Nos aeroportos, não havia ar-condicionado ou água corrente em bebedouros e torneiras elétricas. Voos foram cancelados e, aqueles no ar, se tornaram impossíveis de serem monitorados. Passageiros se acumularam em terminais. Nas ruas, policiais fizeram mutirão para tentar controlar o tráfego apenas com as mãos, sinalizando aos motoristas por onde passar.
Falta de eletricidade paralisou metrô em Madri, Lisboa e no Porto. Os bondes em Portugal também pararam de rodar nas ruas. Passageiros ficaram presos dentro dos trens “congelados” no momento do apagão.
COMUNIDADES SE UNIRAM E SE ADAPTARAM
Durante a tarde e no início da noite, as pessoas resolveram relaxar durante a confusão. Elas se reuniram em praças para beber cerveja e gastar a bateria das maquininhas de cartão que ainda estavam funcionando. “Todos os terraços estavam cheios”, contou Jiménez à CNN.
A procura por espaços abertos de lazer também foi grande. As crianças foram levadas para brincar nos parques, enquanto os adultos tentavam, sem sucesso, receber informações sobre o motivo da queda de energia ou uma previsão de retorno do serviço.
Em Lisboa, a luz voltou às 22h30, quando vizinhos já haviam se tornado amigos. Gladstone relatou que passou a noite batendo papo com os estranhos que a acolheram e bebendo vinho.
Mais de 50 milhões de pessoas foram afetadas, incluindo toda a Península Ibérica e partes da França. A operadora de rede espanhola REE disse ter identificado dois incidentes de perda de geração de energia. Segundo a empresa, a queda ocorreu provavelmente em usinas solares, no sudoeste do país, que causaram instabilidade no sistema elétrico e levaram a uma interrupção de sua interconexão com a França.

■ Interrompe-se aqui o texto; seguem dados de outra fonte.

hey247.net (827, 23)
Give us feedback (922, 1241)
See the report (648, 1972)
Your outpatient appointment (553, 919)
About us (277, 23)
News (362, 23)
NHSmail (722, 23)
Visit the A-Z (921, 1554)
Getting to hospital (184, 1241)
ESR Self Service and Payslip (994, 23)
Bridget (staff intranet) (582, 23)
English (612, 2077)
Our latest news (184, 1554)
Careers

Autoridades dizem que ainda é muito cedo para explicar por que isso aconteceu. “Até recebermos os dados sobre os aspectos de geração, não podemos tirar conclusões”, declarou Eduardo Prieto, diretor da Rede Elétrica Espanhola. Fontes do governo também insistiram que não houvesse especulações e que não se divulgassem ”informações de origem duvidosa”.
A energia caiu por volta das 12h no horário local, 7h em Brasília, e interrompeu uma série de serviços. Estações de metro na Espanha e em Portugal foram evacuadas, semáforos pararam de funcionar e o trânsito entrou em estado de caos, segundo relatou a imprensa ibérica.
As autoridades negam que houve um ciberataque. O presidente da Ucrânia, Volodymyr Zelensky, ofereceu sua solidariedade aos países ibéricos no X. Ele se disse disposto a ajudar, já que a Ucrânia tem experiência na “luta contra qualquer desafio energético, incluídos os apagões”, depois de “anos de guerra e ataques russos”.